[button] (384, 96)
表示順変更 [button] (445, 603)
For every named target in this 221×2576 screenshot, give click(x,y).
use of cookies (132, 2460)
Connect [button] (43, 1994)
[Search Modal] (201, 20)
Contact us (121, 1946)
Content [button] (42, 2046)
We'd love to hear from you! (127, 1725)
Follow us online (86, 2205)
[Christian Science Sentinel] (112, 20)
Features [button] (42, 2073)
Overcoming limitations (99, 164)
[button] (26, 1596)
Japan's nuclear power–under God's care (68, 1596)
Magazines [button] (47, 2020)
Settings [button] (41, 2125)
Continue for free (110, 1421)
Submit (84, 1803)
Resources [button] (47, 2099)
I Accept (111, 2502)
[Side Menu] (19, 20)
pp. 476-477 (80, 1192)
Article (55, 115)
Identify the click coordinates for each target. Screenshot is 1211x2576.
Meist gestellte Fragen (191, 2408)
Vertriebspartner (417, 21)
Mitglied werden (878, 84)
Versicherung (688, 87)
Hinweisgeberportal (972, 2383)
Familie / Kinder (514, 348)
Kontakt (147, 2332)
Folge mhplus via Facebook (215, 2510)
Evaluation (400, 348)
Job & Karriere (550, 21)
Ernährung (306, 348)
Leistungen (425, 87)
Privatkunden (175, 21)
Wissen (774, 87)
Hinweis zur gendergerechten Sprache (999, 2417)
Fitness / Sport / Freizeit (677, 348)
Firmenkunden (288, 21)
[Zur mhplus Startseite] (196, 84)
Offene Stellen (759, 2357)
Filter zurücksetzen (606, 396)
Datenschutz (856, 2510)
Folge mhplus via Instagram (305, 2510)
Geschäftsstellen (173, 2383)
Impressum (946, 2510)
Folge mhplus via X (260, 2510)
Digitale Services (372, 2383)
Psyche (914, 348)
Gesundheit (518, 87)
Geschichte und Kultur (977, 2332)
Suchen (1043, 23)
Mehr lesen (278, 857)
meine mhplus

> _PROMPT_
Write out the data exactly as it stands.

> _WRITTEN RESPONSE_
[button] (384, 96)
表示順変更 [button] (445, 603)
For every named target in this 221×2576 screenshot, give click(x,y).
use of cookies (132, 2460)
Connect [button] (43, 1994)
[Search Modal] (201, 20)
Contact us (121, 1946)
Content [button] (42, 2046)
We'd love to hear from you! (127, 1725)
Follow us online (86, 2205)
[Christian Science Sentinel] (112, 20)
Features [button] (42, 2073)
Overcoming limitations (99, 164)
[button] (26, 1596)
Japan's nuclear power–under God's care (68, 1596)
Magazines [button] (47, 2020)
Settings [button] (41, 2125)
Continue for free (110, 1421)
Submit (84, 1803)
Resources [button] (47, 2099)
I Accept (111, 2502)
[Side Menu] (19, 20)
pp. 476-477 (80, 1192)
Article (55, 115)
Identify the click coordinates for each target. Screenshot is 1211x2576.
Meist gestellte Fragen (191, 2408)
Vertriebspartner (417, 21)
Mitglied werden (878, 84)
Versicherung (688, 87)
Hinweisgeberportal (972, 2383)
Familie / Kinder (514, 348)
Kontakt (147, 2332)
Folge mhplus via Facebook (215, 2510)
Evaluation (400, 348)
Job & Karriere (550, 21)
Ernährung (306, 348)
Leistungen (425, 87)
Privatkunden (175, 21)
Wissen (774, 87)
Hinweis zur gendergerechten Sprache (999, 2417)
Fitness / Sport / Freizeit (677, 348)
Firmenkunden (288, 21)
[Zur mhplus Startseite] (196, 84)
Offene Stellen (759, 2357)
Filter zurücksetzen (606, 396)
Datenschutz (856, 2510)
Folge mhplus via Instagram (305, 2510)
Geschäftsstellen (173, 2383)
Impressum (946, 2510)
Folge mhplus via X (260, 2510)
Digitale Services (372, 2383)
Psyche (914, 348)
Gesundheit (518, 87)
Geschichte und Kultur (977, 2332)
Suchen (1043, 23)
Mehr lesen (278, 857)
meine mhplus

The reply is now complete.